Activity. Filter these entries so that only lines with the word "computer" remain.

Records shown.
======
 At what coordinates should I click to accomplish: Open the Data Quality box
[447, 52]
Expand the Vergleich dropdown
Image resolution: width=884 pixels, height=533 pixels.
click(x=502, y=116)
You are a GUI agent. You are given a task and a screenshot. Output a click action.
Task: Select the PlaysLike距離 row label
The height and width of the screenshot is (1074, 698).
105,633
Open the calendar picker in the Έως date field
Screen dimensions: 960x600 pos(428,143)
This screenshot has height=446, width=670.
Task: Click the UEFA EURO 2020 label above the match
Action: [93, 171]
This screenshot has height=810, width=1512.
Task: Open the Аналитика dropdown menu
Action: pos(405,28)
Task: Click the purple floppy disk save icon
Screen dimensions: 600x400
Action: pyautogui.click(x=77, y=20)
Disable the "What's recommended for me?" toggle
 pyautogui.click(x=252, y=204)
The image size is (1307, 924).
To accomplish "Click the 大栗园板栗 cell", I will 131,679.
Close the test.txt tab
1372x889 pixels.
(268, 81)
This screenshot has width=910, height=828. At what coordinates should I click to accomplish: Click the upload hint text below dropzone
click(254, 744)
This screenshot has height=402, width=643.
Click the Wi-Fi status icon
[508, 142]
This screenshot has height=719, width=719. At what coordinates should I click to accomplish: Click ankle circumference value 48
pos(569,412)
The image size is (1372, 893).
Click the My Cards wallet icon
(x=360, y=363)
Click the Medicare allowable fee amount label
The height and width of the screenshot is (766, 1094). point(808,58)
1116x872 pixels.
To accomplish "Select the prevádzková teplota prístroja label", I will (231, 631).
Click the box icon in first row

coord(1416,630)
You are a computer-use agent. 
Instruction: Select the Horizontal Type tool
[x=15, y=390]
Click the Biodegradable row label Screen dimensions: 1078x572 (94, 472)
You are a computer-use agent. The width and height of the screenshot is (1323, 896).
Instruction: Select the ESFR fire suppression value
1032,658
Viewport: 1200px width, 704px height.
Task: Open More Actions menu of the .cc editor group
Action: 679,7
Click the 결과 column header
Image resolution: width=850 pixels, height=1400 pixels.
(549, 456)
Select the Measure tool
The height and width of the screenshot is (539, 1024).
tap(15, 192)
======
Task response.
You are a computer-use agent. 
You are a computer-use agent. The width and height of the screenshot is (1323, 896).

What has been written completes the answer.